PROVIDED PASSAGE |
··········

The GMB also cited the case of NCP car parks in Enfield.

‘GMB members – who are mainly migrant workers, working as parking wardens at NCP on the Enfield Council contract – had to resort to strike action and a demonstration outside the London head office of owner 3i, in order to gain trade union recognition.’

This, said the GMB, was ‘despite holding almost 90 per cent of the workforce in membership, which should trigger automatic trade union recognition.’

The union added: ‘A series of private equity companies have stripped almost £1 billion out of the car parking sector in the last few years and car parking charges have gone through the roof.

‘NCP services, which is owned by 3i, is proposing to slash the bonus scheme of its low paid workforce in the Royal Borough of Kensington & Chelsea.

‘Parking attendants who only earn £6.29 per hour currently receive a bonus of £100.00 per month.

··········

SUPPLIED MATERIAL |
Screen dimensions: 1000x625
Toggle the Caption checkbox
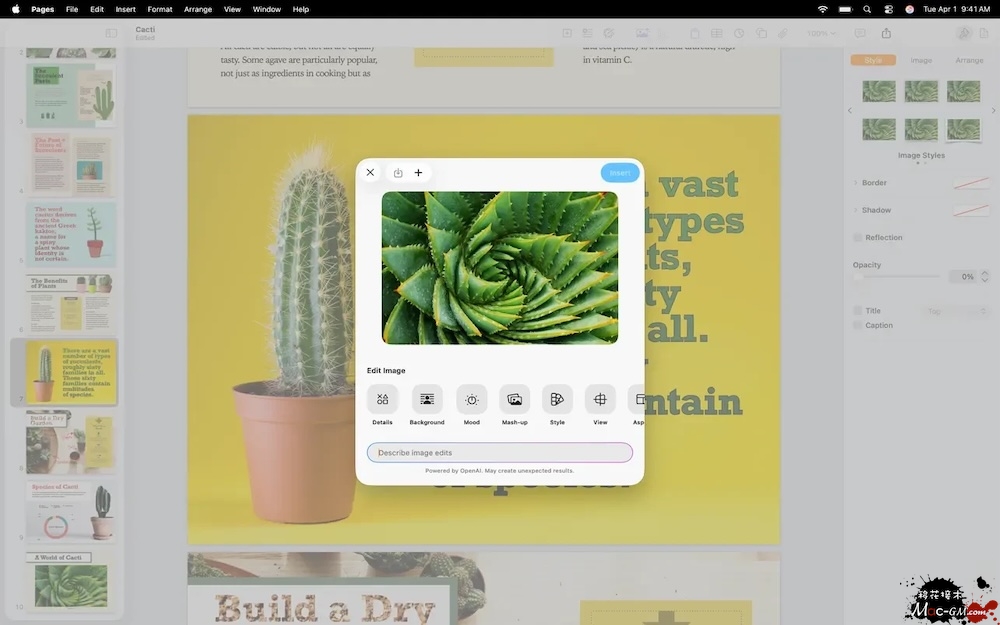(858, 325)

··········

JOB 1 | In the passage on NCP parking wardens, why did the GMB members strike and demonstrate outside the London head office of 3i? Answer in one to three sentences.
JOB 2 | From the passage on NCP parking wardens, copy word for word the part that opens with the words containing "The union added: ‘A" and closes with "through the roof.".
You won't need the listing for this work.

ANSWER 1 | They took strike action and demonstrated to gain trade union recognition. They had to do this even though almost 90 per cent of the workforce were members, which the GMB said should trigger automatic recognition.

ANSWER 2 |
The union added: ‘A series of private equity companies have stripped almost £1 billion out of the car parking sector in the last few years and car parking charges have gone through the roof.